Acariciando mis piernas, rozando con las yemas de los dedos la suave piel de la cara interna de mis muslos, exploró mi entrepierna por debajo de la falda, a través de la ropa interior. Le desabroché el cierre y la liberé, ganándome un sonido de alivio por su parte, junto a mi oído.

Se irguió para terminar de quitarse la ropa, y de quitármela a mí, mientras yo intentaba robarle besos. Cuando hubo terminado, me correspondió con fuerza. Se echó sobre mí y empezó a frotarse contra mi rajita, contra mi clítoris, dándonos a los dos una fricción que volvía erráticos nuestros besos y temblorosas nuestras caricias. Me susurró que le encantaba cómo gemía, así que me aseguré de complacerle.

Estuvo listo para penetrarme muy pronto, así que, cuando le di luz verde,  pusimos entre los dos el preservativo y me penetró despacito, gozando de cada espasmo, de cada señal de placer que mandaban sus nervios.

Entonces, cuando la hubo metido toda, empezó un vaivén que casi mueve la propia cama de sitio. Me cogió completamente por sorpresa, así que se me mezclaron los sonidos de sobresalto y de placer. Me estaba dando bien duro. Había hundido la cabeza en mi cuello, y a veces me daba besos. Su pelo olía de forma maravillosa.

Empecé a sospechar que lo de la virginidad no había sido del todo cierto. Era como si tuviera práctica de sobra; sabía cuál era el ángulo en el que podía llegar más profundo, dónde me pondría a temblar, de dónde sacar la concentración para mantener ese ritmo tan constante mientras me besaba y me acariciaba los senos.

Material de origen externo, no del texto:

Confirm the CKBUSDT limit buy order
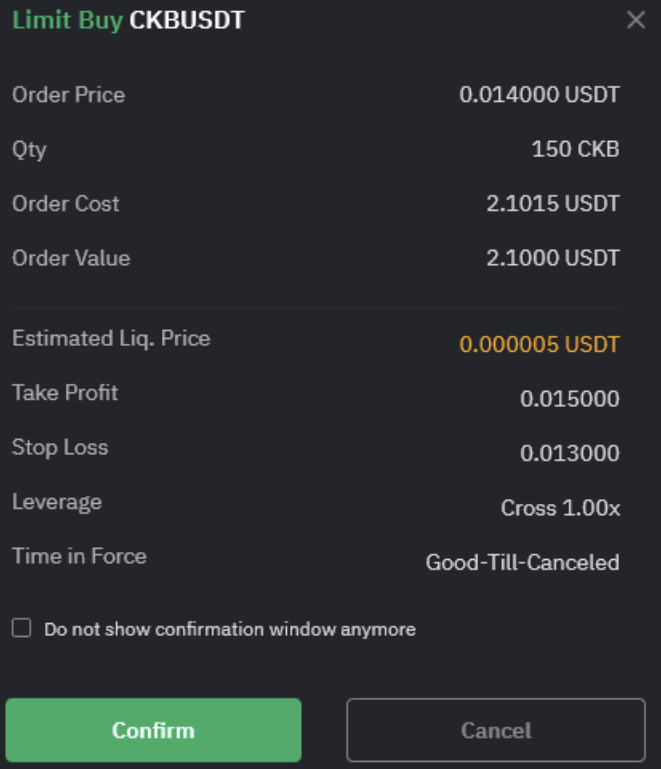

Pero lo mejor estaba por venir. Salió de mí, provocando un quejido de protesta, y me pidió que me pusiera a cuatro. Desesperada por que siguiera, obedecí de inmediato, y entonces se tendió sobre mí y volvió a penetrarme, más adentro y más duro que antes. La sorpresa vino después, mientras una de sus manos me sujetaba para que me moviera tal y como él quería, la otra fue directo a mi clítoris y empezó a estimularlo, a certeras caricias circulares y a un ritmo tan frenético como el de la cogida que me estaba dando mientras tanto.

No podía ser. Incapaz de contener ya lo que salía de mi garganta, puros segmentos inconexos de placer convertido a onda de sonido, era dolorosamente consciente de todo. Del veloz metesaca en mi vagina, de que mi clítoris se sentía como si estuviera a punto de reventar. De que se me estaba nublando la cabeza al oír sus jadeos en mi nuca.

El orgasmo me vino de forma casi dolorosa, y me habría desplomado en la cama si él no me hubiera sujetado, ya en las últimas penetraciones que también le llevaban a que se viniera de manera casi simultánea.

Caímos de lado, agotados, jadeantes como tras una maratón. Intenté levantarme, pero era demasiado pronto y me flaquearon los brazos. Desde atrás, me abrazó.

—¿Seguro que virgen? pregunté una vez más, sin aliento.